First pentagonal 2D material unveiled

By exfoliating bulk crystals of palladium(IV) selenide, chemists have prepared the first ever pentagonal 2D material. Palladium and selenium atoms form a Cairo pentagonal tiling pattern, an unusual arrangement that gives the new material interesting electronic properties, similar to other non-symmetrical 2D materials like phosphorene.

Kai Xiao from Oak Ridge National Laboratory in Tennessee, US, explains that his group was attracted by palladium diselenide’s ‘unique puckered pentagonal building blocks, unsimilar to current 2D materials’.

Xiao’s team first built bulk crystals by melting stoichiometric amounts of palladium and selenium in a furnace. Then, as with the preparation of graphene sheets, they used micromechanical exfoliation to obtain the thin layers of palladium selenide.

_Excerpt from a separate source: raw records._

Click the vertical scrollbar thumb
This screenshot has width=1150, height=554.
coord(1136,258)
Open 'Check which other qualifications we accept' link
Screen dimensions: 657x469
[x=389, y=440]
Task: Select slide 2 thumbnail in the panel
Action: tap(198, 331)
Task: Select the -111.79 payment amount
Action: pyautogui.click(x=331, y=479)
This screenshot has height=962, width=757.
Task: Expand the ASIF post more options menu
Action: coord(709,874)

They used atomic-resolution scanning transmission electron microscopy (AR-STEM) to visualise the unique pentagonal tiling.

To measure the band gap of this new semiconductor, Xiao and colleagues performed both micro-absorption optical spectroscopy and DFT computational calculations. Experiments showed the band gap can be tuned from 0 eV for bulk PdSe₂ to 1.3 eV for the monolayers. This indicates it is an ‘excellent semiconductor which can absorb light for electronic and optoelectronic devices, such as transistors, solar cells, [or] photodetectors’, Xiao explains. Alessandro Molle, an expert on 2D-xenes in the National Research Council of Italy, agrees. ‘Being not far from silicon, the band gap of 1.3 eV is satisfactory for electronic applications where two logic states must be sharply discriminated, namely digital devices or logic switches,’ he says, adding that further studies ‘should make clear what is the real benefits against other ultra-thin or 2D competitor’.

Antonio Helio Castro-Neto, director of the Centre for Advanced 2D Materials at the University of Singapore, explains that palladium diselenide’s band gap is ‘very attractive for electro-optical applications, but this is not unique’. He highlights the true importance of this discovery relies on ‘the stability of this material in air, something that many 2D semiconductors don’t show’.

Molle points out the exceptionality of the pentagonal arrangement in PdSe₂. ‘So far, no evidence of a pentagonal arrangement has been clearly stated since now, he says. Xiao agrees Cairo tiling patterns are scarce in nature. ‘I only found them in [columnar basalt formations] like the Giant’s Causeway in [Northern] Ireland,’ he says. These unusual structures ‘may pave the way to a new structural fashion of emerging 2D materials and may have important implication on the chemistry to play with in the synthetic stage,’ Molle says. ‘More is yet to come on the scalability of PdSe₂ production, but I’d say [it will] foster intense research.’